◆ BRIEF:
Quote only the lines that start at the line with "This screenshot has height=766, width=1230." and run to the end of the entries; omit the pictures.

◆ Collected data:

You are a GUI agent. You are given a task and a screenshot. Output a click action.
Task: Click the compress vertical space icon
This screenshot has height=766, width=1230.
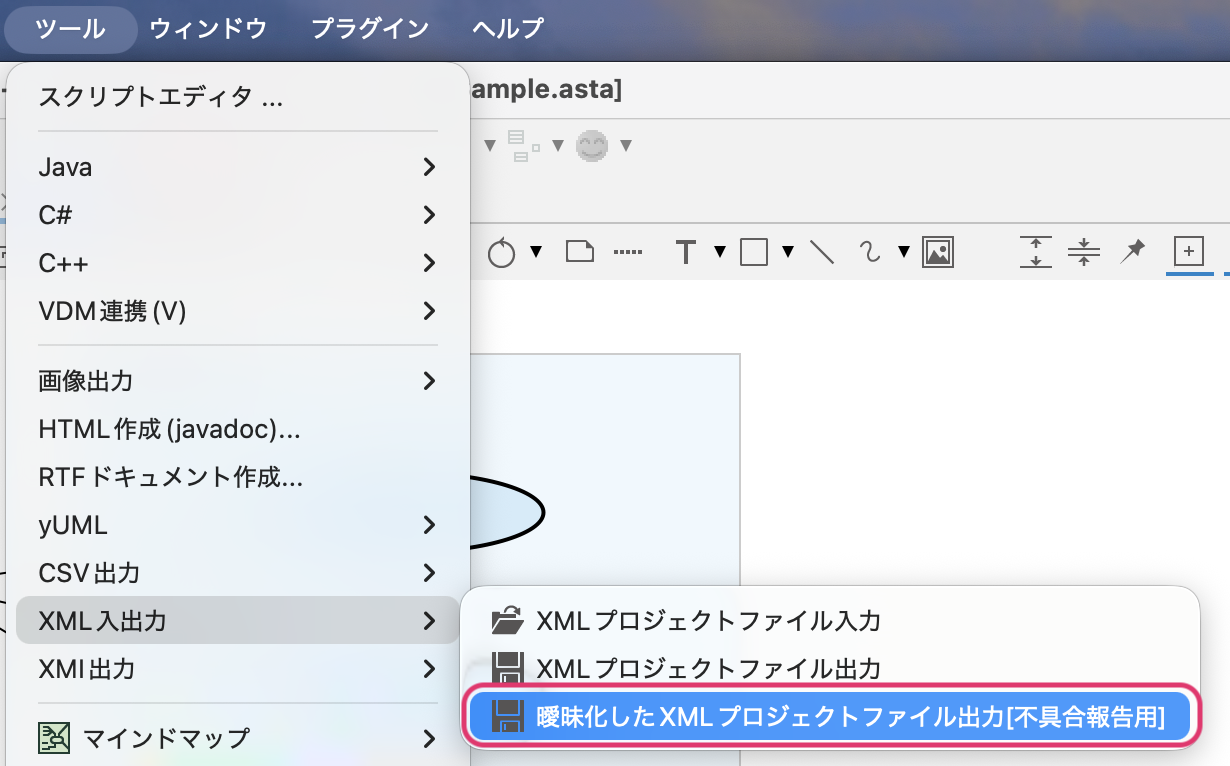tap(1083, 252)
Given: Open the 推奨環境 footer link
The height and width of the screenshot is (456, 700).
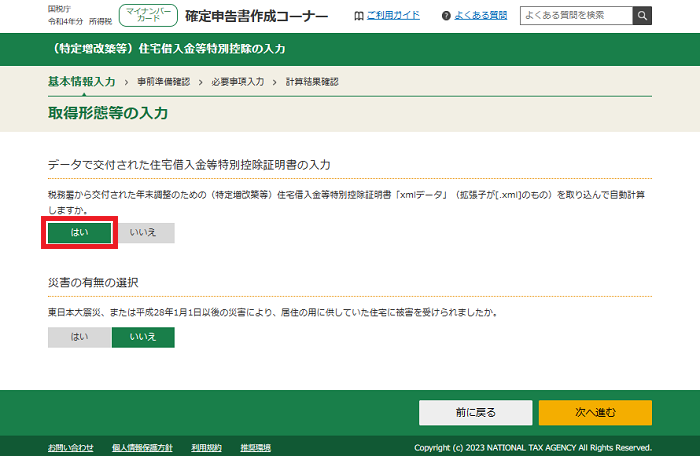Looking at the screenshot, I should [x=254, y=447].
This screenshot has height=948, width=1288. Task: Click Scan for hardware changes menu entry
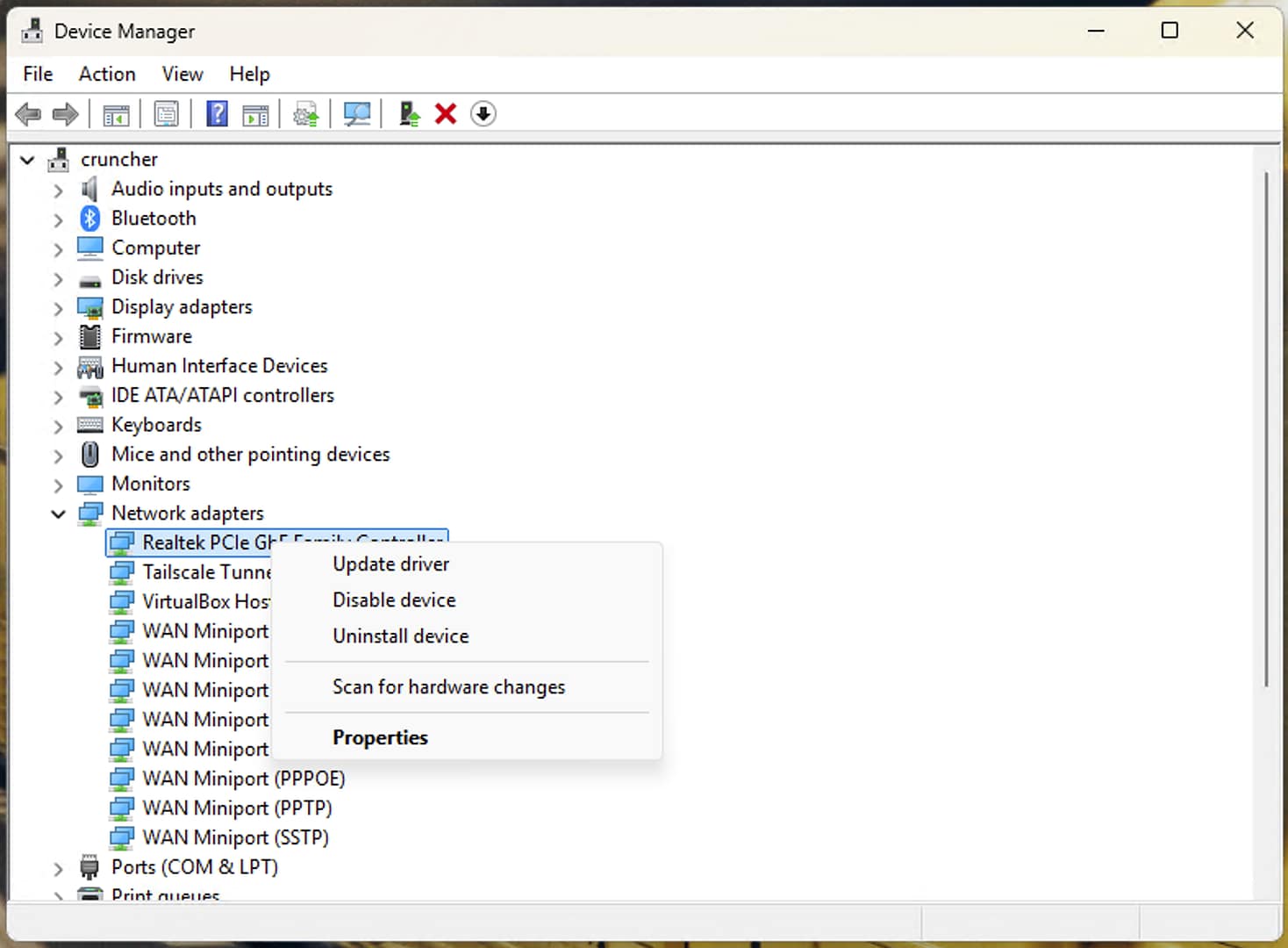pyautogui.click(x=448, y=687)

◆ SOLUTION BELOW:
This screenshot has height=766, width=1230.
tap(1083, 252)
Given: Open the 推奨環境 footer link
The height and width of the screenshot is (456, 700).
Looking at the screenshot, I should [x=254, y=447].
This screenshot has height=948, width=1288. Task: Click Scan for hardware changes menu entry
pyautogui.click(x=448, y=687)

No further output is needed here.